When you zoom in, you can easily see these features as well. One of the interesting thing to note is that the eye is not exactly symmetrical. It is possible that, as mentioned in the 0900 Forecast discussion, there was a little shear, so perhaps that is what is being seen
The moon was at Waxing crescent (8% illumination), meaning that the primary source of light in the DNB is from airglow. While this means that the finer structures are not able to be seen, it does allow for faint mesospheric gravity waves to be seen, something which has been observed during intensifying storms. In addition, the well developed eye was easily seen again in the DNB imagery
In addition to the IR and microwave imagery from NOAA-20, there was also a good pass from AMSR2 on GCOM-W1 roughly 20 minutes after NOAA-20 observed the storm. This provided a good opportunity for a comparison between AMSR2 and ATMS
As can be seen above, the two sensors agree that the circulation is completely encompassed by convection, with the AMSR2 imagery showing much greater structure than the ATMS instrument, as expected. However, the circulation is much clearer in the ATMS imagery than yesterday
One of the other products from AMSR2 is a precipitation product, which is used as input to the CMORPH2 blended product. What can be seen is, at the time of the AMSR2 pass, most of the precipitation was offshore.
This is very consistent with what was going on with Hurricane Ian at the time as well as what is currently happening. This is because most of the precipitation occurs where the most convection occurs, which can be seen when comparing the VIIRS IR imagery and the AMSR2 precipitation imagery, shown below
The current forecast has Ian making landfall in the next several hours, with catastrophic damage and flooding expected to occur. Over the next several days satellites will help in observing the impacts from flooding and power outages after Ian departs Florida and the SE US.

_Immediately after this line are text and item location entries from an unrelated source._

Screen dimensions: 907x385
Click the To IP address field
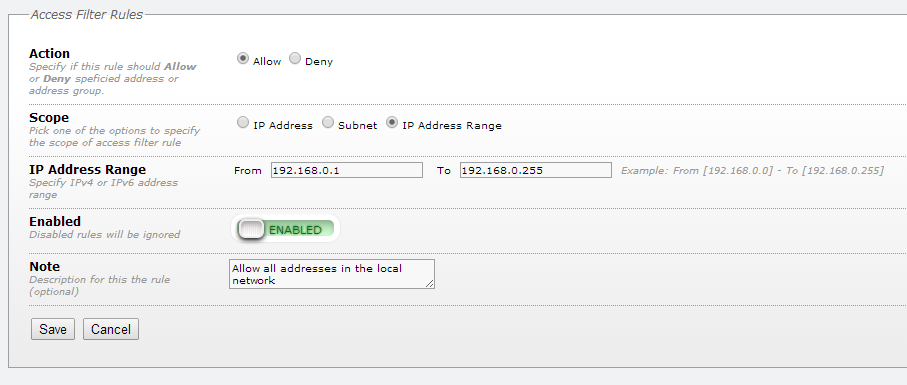(x=536, y=170)
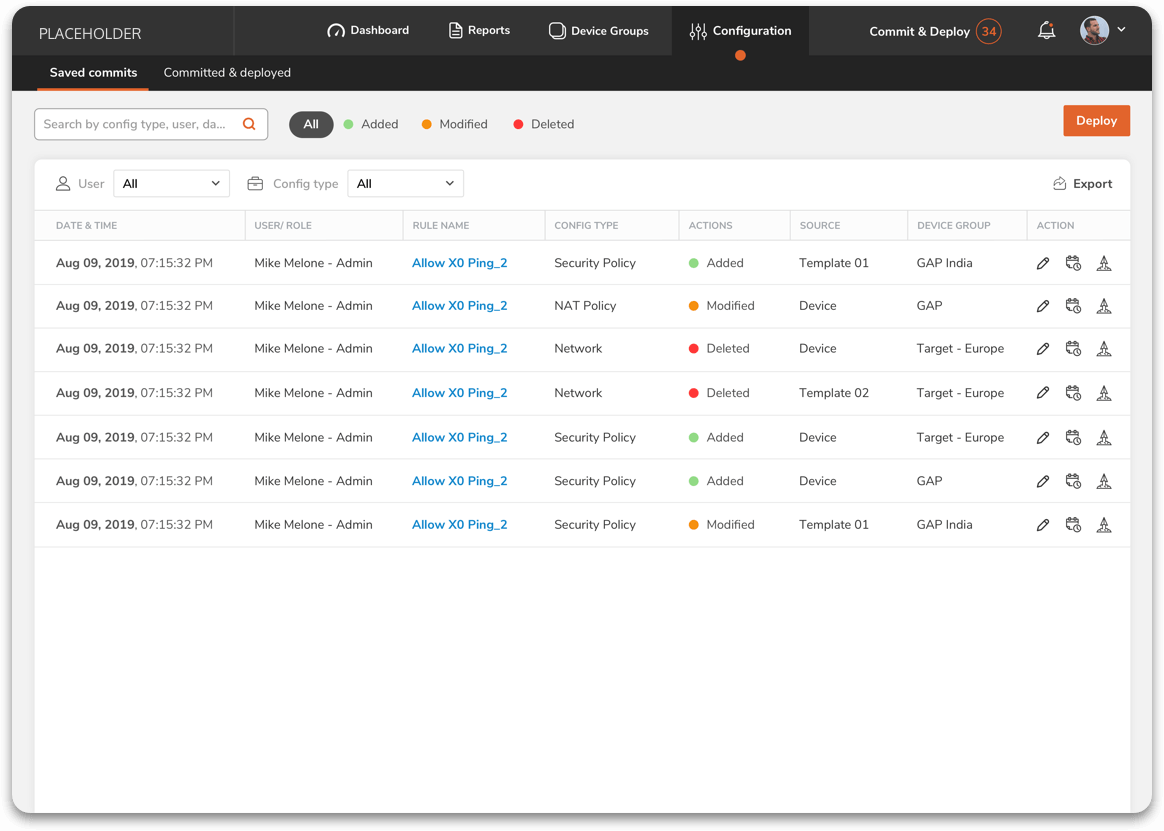Open the User filter dropdown
This screenshot has width=1164, height=831.
pyautogui.click(x=171, y=183)
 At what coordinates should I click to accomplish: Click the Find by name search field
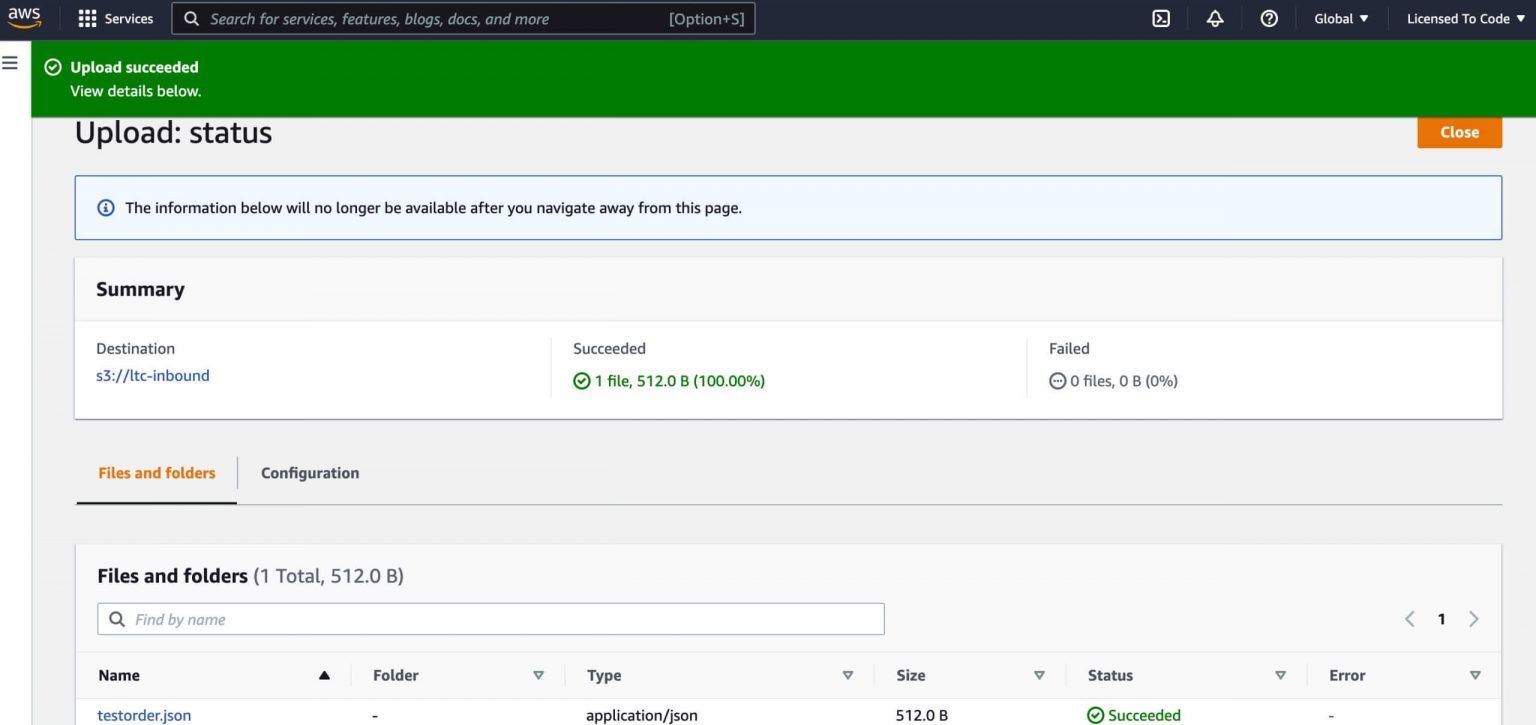click(x=490, y=619)
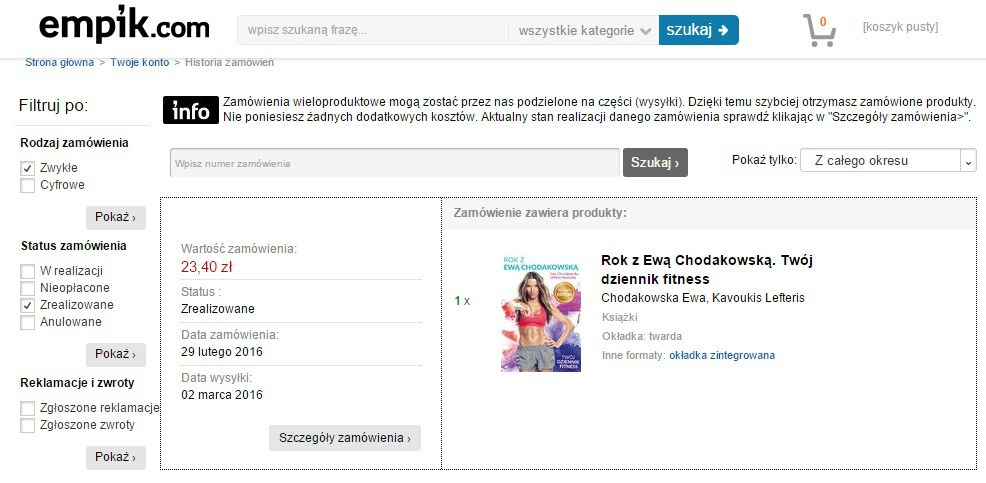
Task: Enable the Cyfrowe checkbox
Action: coord(27,186)
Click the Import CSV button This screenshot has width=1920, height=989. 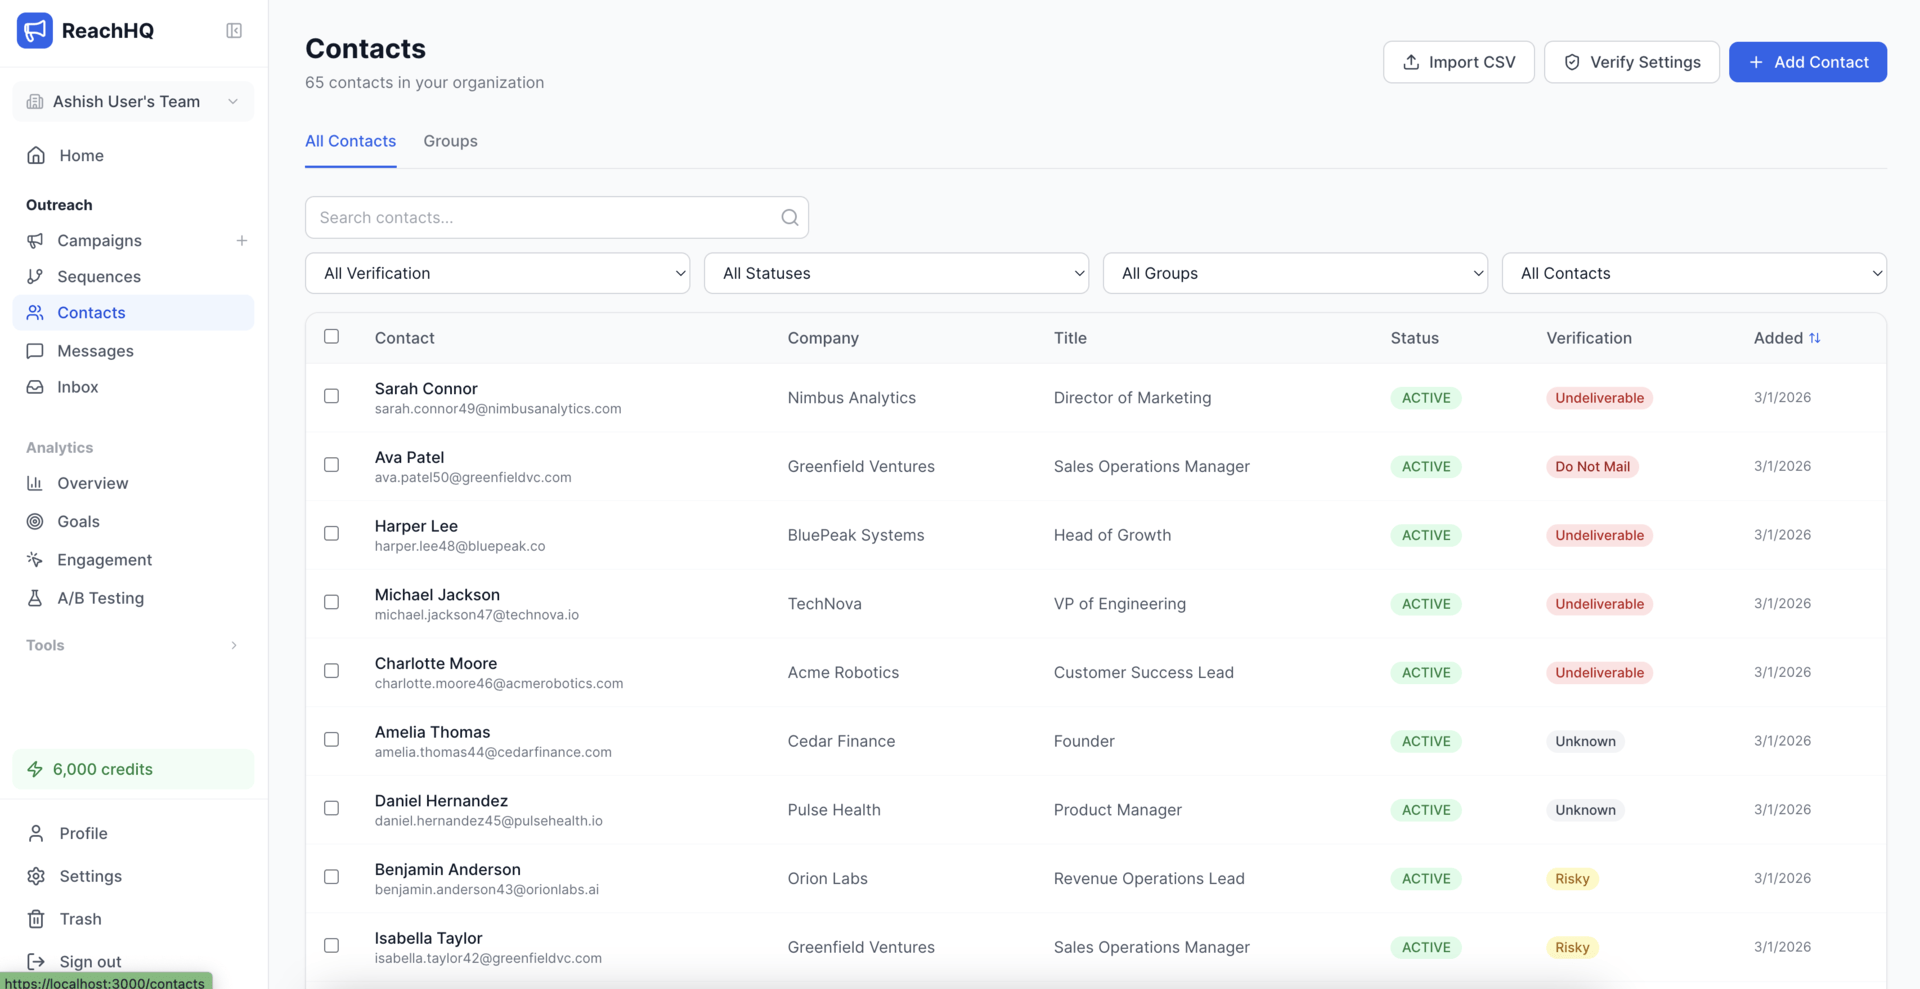(1458, 62)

11 AM EDT 9/28 Key Messages for Hurricane #Ian.
Catastrophic storm surge inundation of 12-18 ft above ground level expected somewhere between Englewood to Bonita Beach, including Charlotte Harbor. Catastrophic wind damage is also beginning.
Latest: https://t.co/tnOTyfOjMY pic.twitter.com/ueCnGSMEQE
— National Hurricane Center (@NHC_Atlantic) September 28, 2022
Of note on how intense the winds from Hurricane Ian, NOAA’s Satellite Oceanography and Climatology Division, specifically the Sea Surface Roughness Group at NOAA/STAR, can derived winds from SAR imagery from a variety of satellites including Sentinel-1 as well as Radarsat-2, which are run routinely for tropical cyclones. These winds are produced using methods described in Monaldo, Jackson, and Li (2017) and other publications. An example from Radarsat-2 from 27 September 2022 at 23:28:46 UTC is shown below. What can be seen is that there are winds of well over 55 m/s (120mph) in the SAR imagery, again consistent with what NHC was seeing at the time from aircraft observations.
These winds are currently being used by NHC to help with hurricane forecasting.